El arte del buen vivir

El buen vivir, la manera de vivir en armonía con uno mismo, los demás miembros de la comunidad, la naturaleza y el entorno, es central para la vida indígena.

“Cada pueblo indígena tiene su forma de interpretar el buen vivir”, dice Cecilia Ramírez, representante del Foro Internacional de Mujeres Indígenas e integrante de la comunidad mixteca en el estado de Oaxaca, México. “En mi comunidad hablamos de banjá, estar bien [en mixteco]. Eso significa seguir sembrando, mantener la tierra, seguir reproduciendo su lengua”.

El buen vivir es también el bienestar colectivo en vez del individual. “El tekia es el trabajo colectivo en las comunidades. Si se necesita arreglar un camino o una escuela primaria, toda la gente tiene que cooperar”, explica. “Si uno lo utiliza tiene que ayudar a conservarlo”.

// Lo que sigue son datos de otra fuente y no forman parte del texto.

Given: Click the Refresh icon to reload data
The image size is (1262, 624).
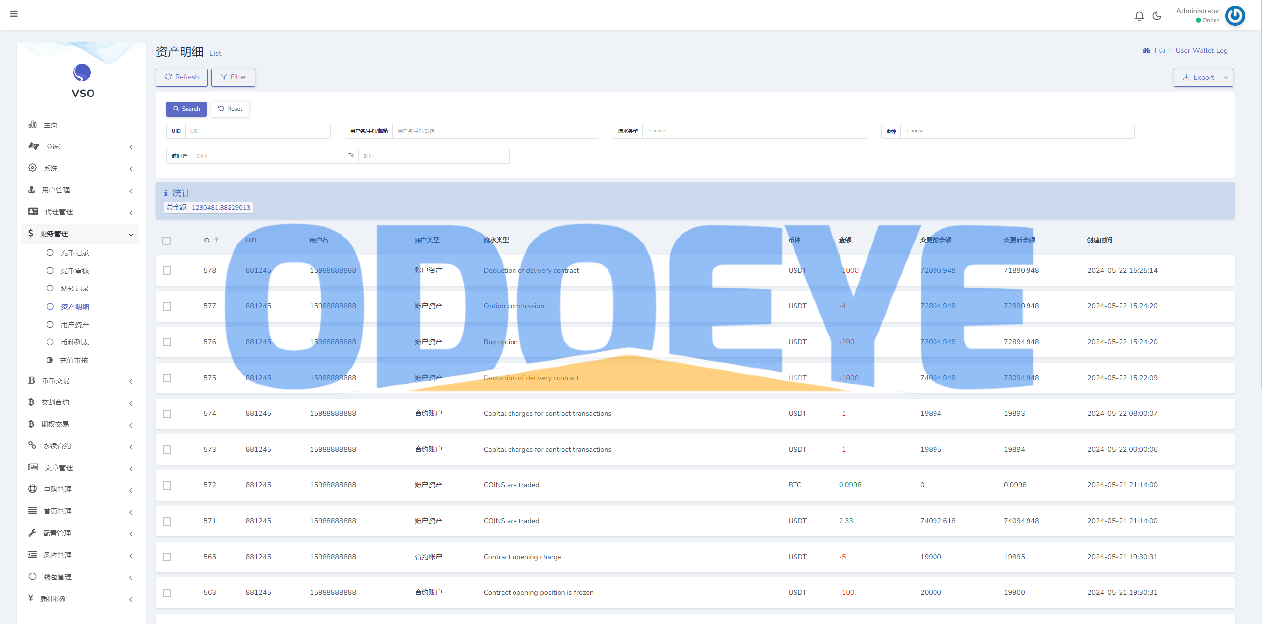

Otro aspecto de este sentido colectivo, según Ramírez, está en cómo las familias se ayudan mutuamente. “Guesa, o vuelta de mano, es la ayuda entre las familias, cuando se lleva a cabo una fiesta o un velorio y la gente coopera para poder llevarlo a cabo”.

“El buen vivir es el desarrollo integral de los pueblos indígenas partiendo de su vida cotidiana; tiene que tomar en cuenta elementos sociales y culturales”, dice la abogada maya Odilia Chavajay, del municipio de Santa María Visitación, departamento de Sololá, Guatemala.

“Existe un sistema de organización que vela por el bien de todos y no por el bienestar de una sola persona”, añade, señalando sin embargo que “hoy en día, sólo se practica en las comunidades más alejadas del paternalismo del Estado”.

Esfuerzo grupal

Al igual que la comunidad mixteca de Ramírez, el pueblo maya de Santa María Visitación también practica el trabajo colectivo. “En mi comunidad se construyó una casa en un solo día; toda la comunidad se involucró”, dice Chavajay.

También cita la gastronomía tradicional maya y su énfasis en productos orgánicos y cultivados en casa como otro ejemplo del buen vivir. “Ahora existen muchos productos dañinos para la salud, pero en las comunidades más alejadas no se usan productos enlatados”, dice.

Además de vivir en armonía con uno mismo, los vecinos y la comunidad, el buen vivir también significa estar en armonía con la naturaleza. “El modo de vida de los pueblos indígenas no es extractivista; es de aprovechamiento sustentable”, dice Gerardo Jumí Tapies, representante por Colombia de la Coordinadora Andina de Organizaciones Indígenas (CAOI). “Los indígenas han vivido del bosque y de la pesca y no se han acabado esos recursos; se los han acabado las empresas transnacionales”.

Pedro Calderón, de la Confederación Sindical de Comunidades Interculturales de Bolivia, explica que para los pueblos indígenas de América del Sur, el comercio es visto en términos de solidaridad y de intercambio y no de ganancias, en que las comunidades tropicales cambian con comunidades de la sierra naranjas y bananos por maíz, papa, ocra y otros productos.